Proof verification of continuity of $f$ Question: Let $f:\mathbb{R^2} \to \mathbb{R}$ be a function such that:
(I) For all $y_0 \in \mathbb{R}$, $f(x,y_0)$ is continuous.
(II) For all $x_0 \in \mathbb{R}$, $f(x_0, y)$ is continuous.
(III) If $K\subset\mathbb{R^2}$ is compact, then $f(K)$ is compact.
Show that $f$ is continuous.
My attempt was: We shall prove that $\lim f(z_n) = f(\lim z_n)$. Take $(x_n,y_n) \in \mathbb{R^2}$ such that $(x_n,y_n) \to (x,y)$. Since $(x_n,y_n)$ is bounded, exists $K \subset \mathbb{R^2}$ compact such that $(x_n,y_n) \subset K$ and, by (III), $f(x_n,y_n)$ is bounded. By Bolzano-Weierstrass exists a subsequence convergent. Take any convergent subsequence $f(x_{n_k}, y_{n_k}) \to f(x',y')$. Note that $f(x',y') = \lim f(x_{n_k}, y')$, and, by (I), $\lim f(x_{n_k}, y') = f(x,y')$. Same argument using (II) for $y'$. Therefore $f(x',y') = f(x,y)$. Hence, since every convergent subsequence of $f(x_n,y_n)$ converge to $f(x,y)$, $\lim f(x_n,y_n) = f(x,y)$, that is, $f$ is continuous. $\blacksquare$
Is that right?
 A: Several comments:


*

*It is not enough to say that $f(x_n,y_n)$ is bounded and hence it has a convergent subsequence because then you would have to write $f(x_{n_k},y_{n_k}) \rightarrow L$ and you wouldn't a priori know that $L$ has the form $L = f(x',y')$ for some $(x',y') \in \mathbb{R}^2$ like you assume in the proof.
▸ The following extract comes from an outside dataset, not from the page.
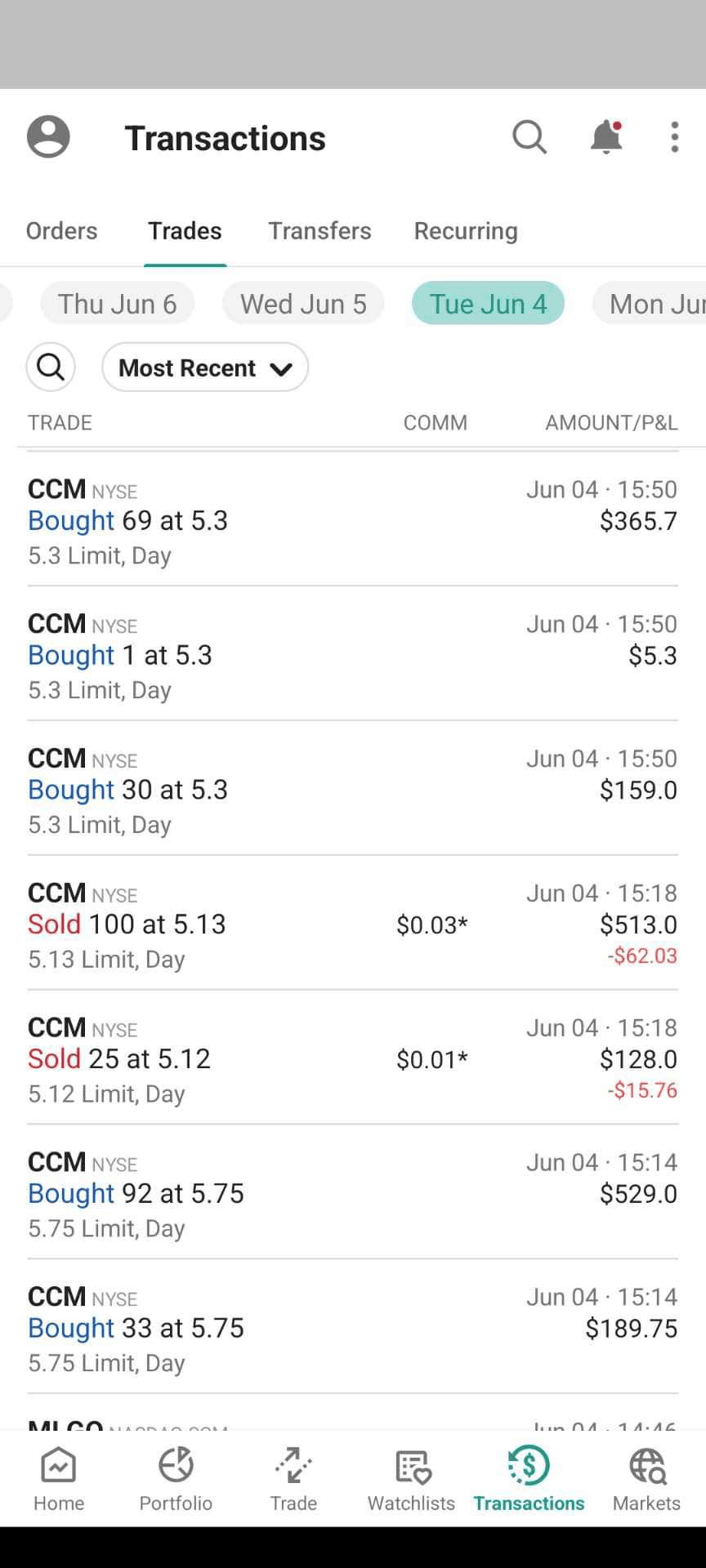Tap the header search magnifier icon
This screenshot has height=1568, width=706.
point(529,137)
In the way your argument is written, nothing precludes the sequence to converge to a limit outside the image of $f$. However, you know something stronger - since $f(K)$ is compact and $f(x_n,y_n) \in f(K)$, there exists a subsequence $f(x_{n_k},y_{n_k})$ that converges to an element of $f(K)$ and hence the limit is of the form $f(x',y')$ for $(x',y') \in K$. 

*Your "note that $f(x',y') = \lim f(x_{n_k},y')$" needs to be justified as this is the most important point of the proof and you rely on it heavily.
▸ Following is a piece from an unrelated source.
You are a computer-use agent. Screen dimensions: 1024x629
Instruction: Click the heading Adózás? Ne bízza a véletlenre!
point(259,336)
*In the end, I would write "the argument shows that every subsequence of $f(x_n,y_n)$ has a convergent subsequence that converges to $f(x,y)$ and so..." and not "Hence, since every convergent subsequence..." because, strictly speaking, this is enough (maybe $f(x_n,y_n)$ has subsequences that don't converge?).